Wynyard Wood Solicitor CHANDIMA ARTHUR briefly explains the duties and obligations of an attorney under an Enduring Power of Attorney (EPOA).
Often people are asked to accept an appointment as an attorney under an EPOA without really knowing what is expected of them.
The role of an attorney is similar to that of a trustee in that the person giving you the power of attorney (‘donor’) is placing trust in you that you will act in their best interest. Legally you are obliged to protect the interests of the donor in relation to his/her property and/or personal care and welfare and the law sets out number of obligations under the Protection of Personal and Property Rights Act 1988, sections 99A-99C.

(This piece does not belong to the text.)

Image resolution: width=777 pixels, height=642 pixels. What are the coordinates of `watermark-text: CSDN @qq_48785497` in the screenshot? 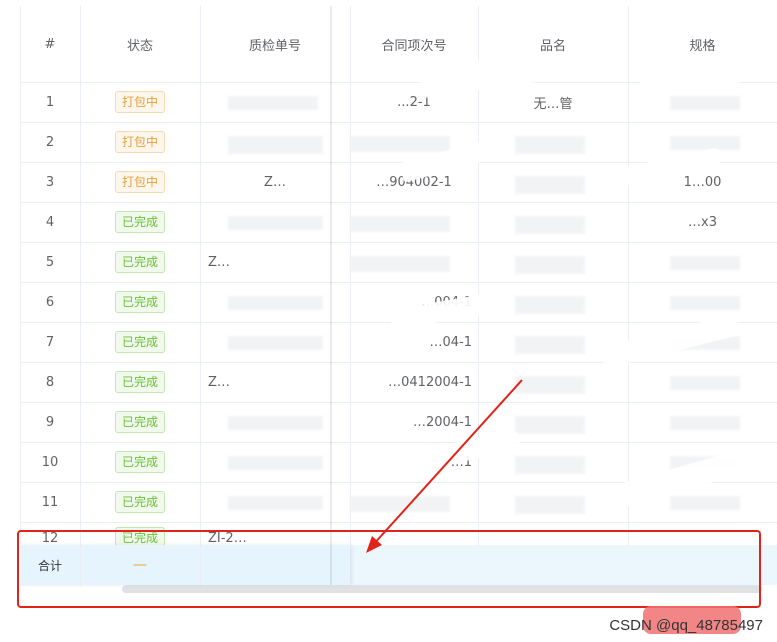 It's located at (686, 626).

The overriding requirement under any EPOA whether it relates to property or personal care and welfare is to act prudently and selflessly in the best interest of the donor. Put yourself in the shoes of the donor and think what the donor would want in these circumstances.
You are required to consult with the donor and any other person specified in the EPOA as far as practicable. The property attorney and personal care and welfare attorney must also consult each other, if different people are appointed.
You must provide information about how you are carrying out your role as attorney to persons specified in the EPOA or any lawyer appointed by the donor.
More specifically in relation to property you are expected to protect, preserve and invest the donor’s property for his/her benefit. You must not put yourself in a position where you are seen as benefiting for yourself or any other person for example giving away the donor’s assets unless the donor has specifically authorised this. You can claim reasonable expenses but cannot be paid for what you do unless the EPOA says you can charge.
You must keep records of each financial transaction entered into while the donor is mentally incapable. It is advisable to keep proper accounts and keep family members fully informed in case any financial transaction is later challenged.
In relation to personal care and welfare; you are to ensure that the donor is being well cared for and is in suitable accommodation. You cannot act until the donor loses mental capacity. Usually an appropriate health practitioner will confirm on the prescribed form that the donor is mentally incapable. You must have regard to any ‘advance directive’ or ‘living will’ made by the donor but you don’t have the power to refuse normal medical care or procedures to save life or prevent serious damage to the donor’s health.